Availability and requirements

• Project name: FreeContact

• Project home page: http://rostlab.org/owiki/index.php/FreeContact webcite

• Operating systems: UNIX-like (tested on Debian and Ubuntu)

• Programming language: C++, Fortran

• Other requirements: Autotools, Boost C++ Libraries, BLAS, LAPACK, Xerces C++, CodeSynthesis XSD (the latter two are required only for optional XML I/O)

• License: GPLv3 or later

• Any restrictions to use by non-academics: none

Abbreviations

2D: Two-dimensional; 3D: Three-dimensional; BMBF: Bundesministerium fuer Bildung und Forschung; CASP: Critical assessment of protein structure prediction; EBI: European bioinformatics institute; FC: FreeContact; GCC: GNU compiler collection; GPLv3+: GNU general public license version 3 or later; PDB: Protein data bank; SIB: Swiss institute of bioinformatics; SIMD: Single instruction multiple data; SSE2: Streaming SIMD extensions 2; TUM: Technical university of Munich, Germany.

Competing interests

The authors declare that they have no competing interests.

Authors’ contributions

LK programmed FreeContact, created extension modules, packaged the software, coordinated the project and drafted the manuscript; TAH advised on EVfold-mfDCA implementation and reviewed the manuscript; MK contributed to the development of the FreeContact XML schema, advised on interoperability, reviewed and edited the manuscript; DSM reviewed and edited the manuscript; BR contributed to the concept, reviewed and edited the manuscript. All authors read and approved the final manuscript.

Authors’ information

LK is a Debian Developer and an active member of the Debian Med [33] team.

Acknowledgements

We thank programmers who provide their work under a free license: our work stands upon their shoulders, and would not have been possible without them. We thank Timothy Karl (TUM) for invaluable help with hardware and software and Marlena Drabik (TUM) for administrative support. LK and BR were supported by a grant from the Alexander von Humboldt Foundation through the German Ministry for Research and Education (BMBF: Bundesministerium fuer Bildung und Forschung).

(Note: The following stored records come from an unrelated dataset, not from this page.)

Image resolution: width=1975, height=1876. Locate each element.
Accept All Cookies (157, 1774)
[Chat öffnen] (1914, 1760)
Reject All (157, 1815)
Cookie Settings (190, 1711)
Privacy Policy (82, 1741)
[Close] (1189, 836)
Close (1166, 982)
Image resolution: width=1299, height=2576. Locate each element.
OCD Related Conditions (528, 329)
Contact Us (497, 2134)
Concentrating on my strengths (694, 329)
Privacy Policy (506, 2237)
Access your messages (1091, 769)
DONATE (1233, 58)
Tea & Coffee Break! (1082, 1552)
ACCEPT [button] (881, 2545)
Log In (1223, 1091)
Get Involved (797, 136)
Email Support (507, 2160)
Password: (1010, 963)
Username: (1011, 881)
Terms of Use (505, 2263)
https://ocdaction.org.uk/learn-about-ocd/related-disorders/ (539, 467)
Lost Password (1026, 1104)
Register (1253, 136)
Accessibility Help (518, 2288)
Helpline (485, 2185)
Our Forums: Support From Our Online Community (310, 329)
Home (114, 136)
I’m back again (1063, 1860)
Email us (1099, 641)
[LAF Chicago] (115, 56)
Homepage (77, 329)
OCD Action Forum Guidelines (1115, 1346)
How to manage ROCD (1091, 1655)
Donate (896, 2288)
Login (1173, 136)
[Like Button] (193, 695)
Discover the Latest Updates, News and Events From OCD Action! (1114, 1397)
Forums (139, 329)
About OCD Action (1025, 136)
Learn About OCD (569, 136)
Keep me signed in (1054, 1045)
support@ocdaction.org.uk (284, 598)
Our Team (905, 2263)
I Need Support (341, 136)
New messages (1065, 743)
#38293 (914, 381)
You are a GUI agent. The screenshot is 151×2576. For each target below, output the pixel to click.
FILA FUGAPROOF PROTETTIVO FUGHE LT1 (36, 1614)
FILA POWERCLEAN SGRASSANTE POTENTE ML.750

MK was supported by a grant from the Research Council of Norway (208481, ELIXIR.NO, supporting the Norwegian Bioinformatics Platform). We thank Rolf Apweiler (UniProt, EBI, Hinxton), Amos Bairoch (CALIPHO, SIB, Geneva), Helen Berman (PDB, Rutgers University), Phil Bourne (PDB, San Diego University), Ioannis Xenarios (Swiss-Prot, SIB, Geneva), and their crews for maintaining excellent databases, and all experimentalists who enabled this work by making their data publicly available.